Vulnerabilidad en Tacones

Dejar a un lado el mundo propio por amor es una tontería.

La vida me ha enseñado tres cosas importantes: no depender de nadie, no abandonar mi mundo por entregarme al de mi pareja y nunca dejar de creer que el amor existe. Sólo que estas tres premisas combinadas crean una bomba de tiempo, porque cuando encuentras el amor, terminas dependiendo emocionalmente de esa persona y, cuando entregas el corazón y tiras las barreras que no te permitían enamorarte, te das cuenta de que inventas un nuevo mundo en el que, al parecer, solamente tienen cabida dos personas, tú y él.

Cuando me separé, hace más de dos años, me di cuenta lo vacía que había quedado; mis amigos eran sus amigos que obviamente escogieron su lado, yo tenía a mi familia que no es muy grande, a María y a Chamán, mi perro.
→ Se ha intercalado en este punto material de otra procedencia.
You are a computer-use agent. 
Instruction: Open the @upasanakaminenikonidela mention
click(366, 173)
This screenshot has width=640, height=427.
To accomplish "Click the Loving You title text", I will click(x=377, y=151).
Hice un recuento de los daños y me convencí de que dejar a un lado mi mundo propio por amor era una tontería y que el dolor que me causaba esa dependencia emocional era algo que no repetiría; escupe para arriba y te caerá encima.

Hice una larga rehabilitación en cuanto a mi vida, recuperé a mis amigos que había dejado en el olvido, hice un nuevo círculo que hoy es parte importantísima de mi vida y me creé la necesidad de este mundillo para que mi alma esté tranquila. Hace poco me preguntaron que cuántos amigos tenía y contesté que los puedo contar con los dedos de una mano. Tengo un montón de gente a la que quiero y que estoy segura que me quiere, pero amigos, amigos, lo que se dice amigos, que conozcan mi vida de pies a cabeza, sólo algunos. Sin embargo, ese mundillo lleno también de personas que no necesariamente son mis mejores amigos, son parte de mi vida y los que hacen que mantenga mis pies en la tierra y no me deje elevar, olvidando lo que sufrí aquella vez cuando lloraba sobre las piernas de María.
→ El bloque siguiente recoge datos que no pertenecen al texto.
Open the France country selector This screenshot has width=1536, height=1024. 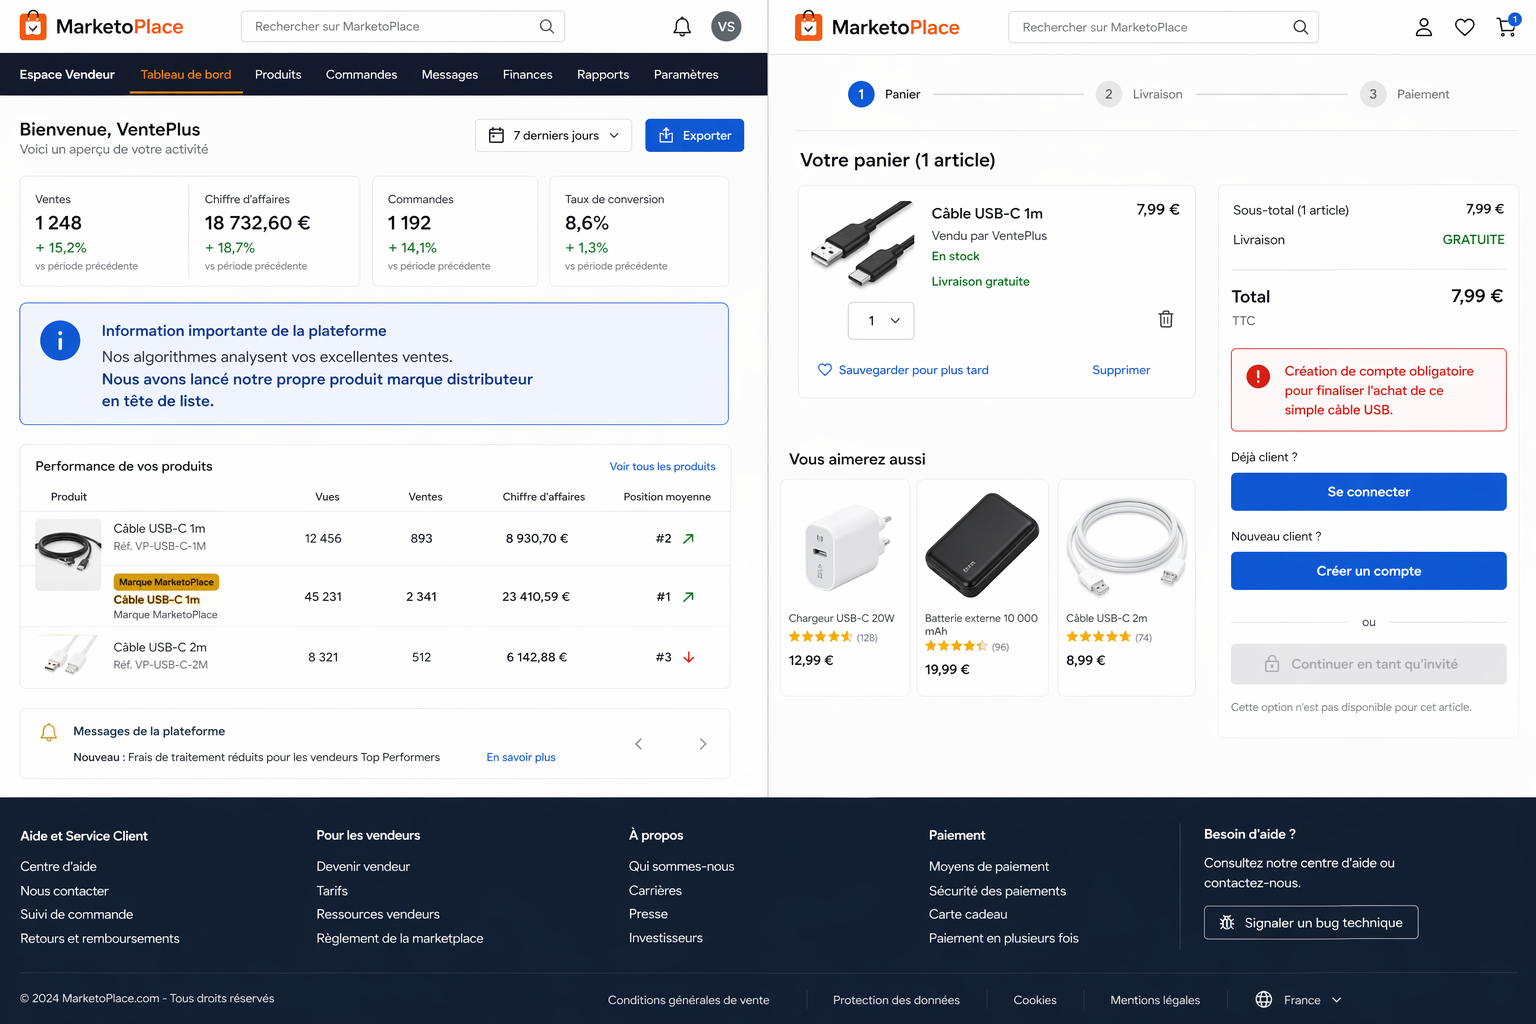pos(1299,1000)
Volver a tener una relación seria me ha recordado muchas cosas y me ha resaltado otras que no dejan de alucinarme, incluso me divierten. Me doy cuenta de la mujer independiente que hice crecer en mí, alguien que se vale por sí misma y que hasta puede mover una montaña, paso a pasito, es sólo cuestión de tiempo. Me di cuenta que no estaba buscando el amor para que me llenara vacíos, sino para hacer más grande mi vida. No necesito el amor para vivir, sin embargo, no quiero vivir sin amor y, cuando algo no se necesita, sino que se tiene por motu proprio es mucho más hermoso y enriquecedor. Ahora me doy cuenta de que tener al lado a un hombre que me protege, desde emocional, hasta físicamente, es un tesoro, y aunque sé que puedo valerme por mí misma, hoy deseo valerme con él.
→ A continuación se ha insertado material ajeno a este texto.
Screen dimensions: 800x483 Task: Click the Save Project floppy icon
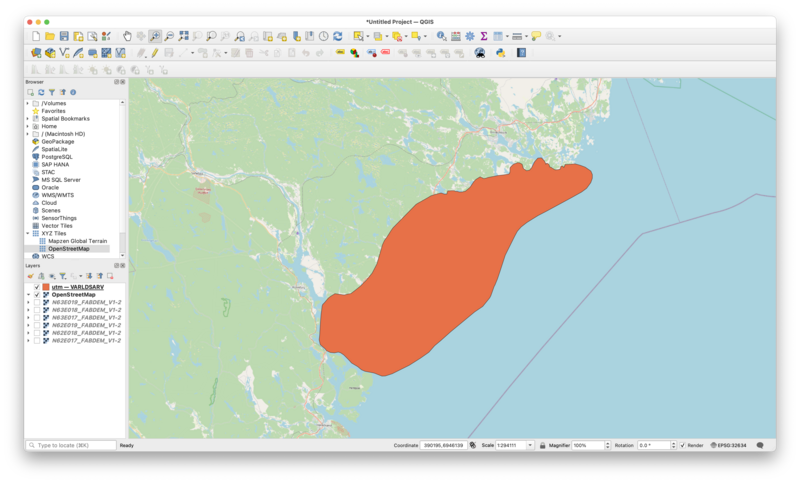click(x=64, y=36)
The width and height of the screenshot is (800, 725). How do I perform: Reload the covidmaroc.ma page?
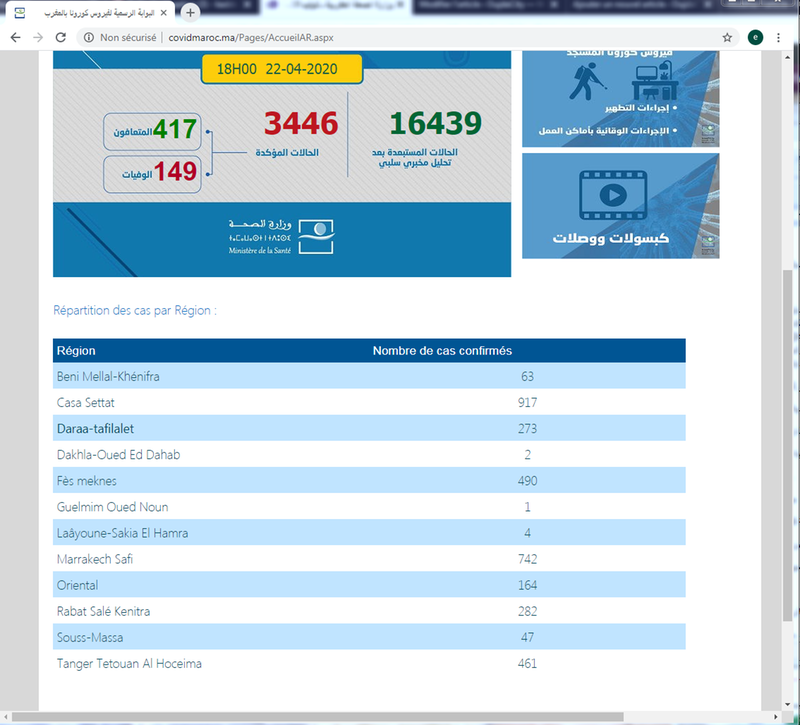[61, 37]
Depender emocionalmente de alguien es el terror que tenemos las mujeres hoy en día; una vez que lo hicimos y nos fue tan mal, es casi inconsciente la lucha por no volver a caer bajo ese embrujo, pero, como en todo lo importante, es dejarnos volar con la persona adecuada y no entregar las armas a la primera de cambio para que con esas mismas nos fusilen en el paredón del desamor. Hoy veo para atrás, y aunque disfruté las relaciones que tuve entre mi última relación seria y mi relación de ahora, veo que todo sirvió para aprender algo, sobre mí, sobre el amor, sobre la importancia de ser una mujer de una sola pieza antes de volver a entregar mi corazón. No se trata de buscar medias naranjas, bien lo decían Las Aparicio: una mujer completa no necesita mitades; sin embargo, sí se trata de encontrar a ese hombre que nos trate como princesas, con el que podamos jugar a ser vulnerables, al que le dejemos cargar las bolsas del súper y llevar el desayuno a la cama, que nos solucione algunos problemas que nos cuesta trabajo solucionar. Al fin y al cabo eso es el amor: formar un equipo de dos para enfrentar un mundo lleno de adversidades que se atenúan cuando tomas su mano.